Annette Buchanan recently walked 13 students around a circle replicating slices of a pizza at Fender’s Farm to show the youngsters from Lamar School where the ingredients come from to make a delicious meal.
A new field trip, Farm to Pizza, kicked off at Fender’s Farm on April 25 to provide the children with a hands-on understanding of farming. Buchanan said that Tennessee has been pushing the concept of Farm to Table, which the field trip follows, but the field trip breaks it down to make it easier for the youngsters to understand.
An agricultural specialist from Wisconsin, where the concept Farm to Pizza really kicked off, is helping Buchanan put together the educational aspect of the field trip at Fender’s Farm, located on Highway 107, and owned and operated by her parents, Carroll and Bonnie Fender.
Buchanan said they wanted to offer the first field trip this spring to see how things ran before launching it next spring.
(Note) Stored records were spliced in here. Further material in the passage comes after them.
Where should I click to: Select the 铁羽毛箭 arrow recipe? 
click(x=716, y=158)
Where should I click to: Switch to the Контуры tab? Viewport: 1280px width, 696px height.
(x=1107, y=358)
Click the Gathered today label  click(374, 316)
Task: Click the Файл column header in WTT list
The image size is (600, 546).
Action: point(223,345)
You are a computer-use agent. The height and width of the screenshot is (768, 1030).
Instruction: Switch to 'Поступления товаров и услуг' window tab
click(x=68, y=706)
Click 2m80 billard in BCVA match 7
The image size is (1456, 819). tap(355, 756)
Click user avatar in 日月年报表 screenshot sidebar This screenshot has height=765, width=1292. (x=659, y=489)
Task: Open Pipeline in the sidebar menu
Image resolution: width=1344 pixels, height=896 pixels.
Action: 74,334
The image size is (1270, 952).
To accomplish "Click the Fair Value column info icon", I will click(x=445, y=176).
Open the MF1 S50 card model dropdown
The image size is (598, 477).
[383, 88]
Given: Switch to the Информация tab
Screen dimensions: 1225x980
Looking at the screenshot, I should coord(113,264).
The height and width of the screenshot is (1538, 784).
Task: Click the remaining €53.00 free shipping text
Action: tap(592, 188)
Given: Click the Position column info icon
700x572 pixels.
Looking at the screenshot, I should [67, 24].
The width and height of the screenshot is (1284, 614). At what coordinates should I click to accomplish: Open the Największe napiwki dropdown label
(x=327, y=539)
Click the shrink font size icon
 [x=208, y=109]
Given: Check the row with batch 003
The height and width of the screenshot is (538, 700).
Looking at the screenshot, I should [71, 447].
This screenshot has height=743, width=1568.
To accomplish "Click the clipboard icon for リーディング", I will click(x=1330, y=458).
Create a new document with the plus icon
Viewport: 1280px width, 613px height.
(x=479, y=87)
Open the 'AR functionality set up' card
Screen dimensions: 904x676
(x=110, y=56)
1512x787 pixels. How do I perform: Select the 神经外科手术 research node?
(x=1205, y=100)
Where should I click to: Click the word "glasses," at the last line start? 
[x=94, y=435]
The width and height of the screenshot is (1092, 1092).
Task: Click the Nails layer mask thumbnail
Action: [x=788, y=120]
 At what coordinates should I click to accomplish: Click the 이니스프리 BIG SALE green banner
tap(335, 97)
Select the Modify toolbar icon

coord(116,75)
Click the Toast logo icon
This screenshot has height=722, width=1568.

She said Farm to Pizza will be offered from the last week of April through the end of May next year.
“We are intrigued by the idea and hope it takes off,” she said. “It’s a good learning experience for the kids.”
Sara Murr’s kindergarten through fourth-grade students and Wendi Miller’s fit to eighth-grade students, who are all in special education CDC classes at Lamar, answered many of the questions correctly as they walked from slice to slice.
The youngsters first learned about wheat, while having an opportunity to see what it looked like. After learning that wheat makes flour, which is used for dough, they walked to the next slice where they had the opportunity to pull an onion out of a pot.
A plastic cow stood in the next slice, which the kids learned was used for milk and cheese. As the youngsters continued around the circle, they got to see, smell and feel many other ingredients that make up a pizza, such as tomatoes, peppers and herbs.
Buchanan, who has a teaching degree, said it is important that the children leave the field trip knowing that all the ingredients needed to make a pizza come from a farm.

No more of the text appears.